TASK DESCRIPTION
Convert the items from the line containing "Go back with the left arrow icon" down to the line containing "click(51, 165)" into a two-column CSV with headers task and coordinates, one row per item, putting each field in double quotes and replacing line breaks with spaces.

AVAILABLE DATA
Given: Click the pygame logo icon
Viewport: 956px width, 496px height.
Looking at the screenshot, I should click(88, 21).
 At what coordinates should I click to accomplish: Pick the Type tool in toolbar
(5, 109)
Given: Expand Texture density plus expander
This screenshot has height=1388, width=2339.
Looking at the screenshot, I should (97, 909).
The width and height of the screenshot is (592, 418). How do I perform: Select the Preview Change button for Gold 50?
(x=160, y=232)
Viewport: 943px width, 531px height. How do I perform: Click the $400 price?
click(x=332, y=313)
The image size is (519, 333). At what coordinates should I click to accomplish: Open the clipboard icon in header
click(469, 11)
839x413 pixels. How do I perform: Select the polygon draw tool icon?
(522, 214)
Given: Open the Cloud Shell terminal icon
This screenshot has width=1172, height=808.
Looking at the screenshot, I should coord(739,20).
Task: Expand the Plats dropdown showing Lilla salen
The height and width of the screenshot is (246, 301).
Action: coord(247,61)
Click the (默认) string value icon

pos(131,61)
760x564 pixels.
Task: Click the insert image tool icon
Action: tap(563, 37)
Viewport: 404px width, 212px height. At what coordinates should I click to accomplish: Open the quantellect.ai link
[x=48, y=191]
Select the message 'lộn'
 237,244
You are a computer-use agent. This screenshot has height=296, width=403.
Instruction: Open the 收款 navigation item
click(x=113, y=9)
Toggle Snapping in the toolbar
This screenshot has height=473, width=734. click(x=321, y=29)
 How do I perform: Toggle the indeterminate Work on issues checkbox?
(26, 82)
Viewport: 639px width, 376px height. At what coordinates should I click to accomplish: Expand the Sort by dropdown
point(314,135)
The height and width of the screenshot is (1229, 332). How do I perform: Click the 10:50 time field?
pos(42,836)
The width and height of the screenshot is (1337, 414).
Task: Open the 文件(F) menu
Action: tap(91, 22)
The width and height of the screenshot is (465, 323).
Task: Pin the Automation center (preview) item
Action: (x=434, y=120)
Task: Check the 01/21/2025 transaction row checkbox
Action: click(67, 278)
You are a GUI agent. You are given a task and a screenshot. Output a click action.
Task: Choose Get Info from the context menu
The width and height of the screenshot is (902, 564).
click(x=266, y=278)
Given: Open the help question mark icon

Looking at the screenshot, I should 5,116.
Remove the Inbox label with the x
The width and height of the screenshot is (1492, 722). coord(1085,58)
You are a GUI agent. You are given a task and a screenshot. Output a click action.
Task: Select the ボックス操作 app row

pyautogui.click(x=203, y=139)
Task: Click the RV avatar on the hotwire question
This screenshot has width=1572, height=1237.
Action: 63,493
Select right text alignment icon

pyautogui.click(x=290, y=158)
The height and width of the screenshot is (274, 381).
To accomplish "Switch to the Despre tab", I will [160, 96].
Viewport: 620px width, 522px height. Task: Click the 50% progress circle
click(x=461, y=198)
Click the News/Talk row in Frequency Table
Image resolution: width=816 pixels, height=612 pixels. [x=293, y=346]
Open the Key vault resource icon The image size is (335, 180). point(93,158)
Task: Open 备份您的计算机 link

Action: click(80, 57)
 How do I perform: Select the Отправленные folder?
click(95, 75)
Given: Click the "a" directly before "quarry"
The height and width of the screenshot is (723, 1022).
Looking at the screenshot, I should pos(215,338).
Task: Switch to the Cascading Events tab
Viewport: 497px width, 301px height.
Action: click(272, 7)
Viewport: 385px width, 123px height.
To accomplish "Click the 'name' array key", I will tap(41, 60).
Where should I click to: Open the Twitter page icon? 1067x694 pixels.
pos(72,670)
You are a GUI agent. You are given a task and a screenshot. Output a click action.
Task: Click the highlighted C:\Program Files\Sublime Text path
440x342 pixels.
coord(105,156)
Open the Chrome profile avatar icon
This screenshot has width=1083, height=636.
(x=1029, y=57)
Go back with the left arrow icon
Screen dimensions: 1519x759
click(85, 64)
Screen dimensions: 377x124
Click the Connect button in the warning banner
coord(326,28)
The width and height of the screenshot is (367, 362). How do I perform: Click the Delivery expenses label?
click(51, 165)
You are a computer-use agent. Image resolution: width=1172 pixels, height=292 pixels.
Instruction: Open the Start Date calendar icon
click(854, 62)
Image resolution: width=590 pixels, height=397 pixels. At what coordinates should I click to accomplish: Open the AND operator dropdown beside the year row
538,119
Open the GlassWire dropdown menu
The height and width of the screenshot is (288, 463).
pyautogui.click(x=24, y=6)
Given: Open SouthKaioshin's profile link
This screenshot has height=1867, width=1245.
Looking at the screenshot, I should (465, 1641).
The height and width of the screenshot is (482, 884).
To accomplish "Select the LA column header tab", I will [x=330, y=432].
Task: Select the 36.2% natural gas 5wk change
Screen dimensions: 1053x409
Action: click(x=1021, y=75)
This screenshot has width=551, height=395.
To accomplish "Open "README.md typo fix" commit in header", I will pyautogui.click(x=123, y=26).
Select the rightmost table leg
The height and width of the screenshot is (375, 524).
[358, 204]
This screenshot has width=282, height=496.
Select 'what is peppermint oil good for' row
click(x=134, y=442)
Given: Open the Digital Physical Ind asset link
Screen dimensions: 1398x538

TASK RESPONSE
task,coordinates
"Go back with the left arrow icon Screen dimensions: 1519x759","click(85, 64)"
"Screen dimensions: 377x124 Click the Connect button in the warning banner","coord(326,28)"
"The width and height of the screenshot is (367, 362). How do I perform: Click the Delivery expenses label?","click(51, 165)"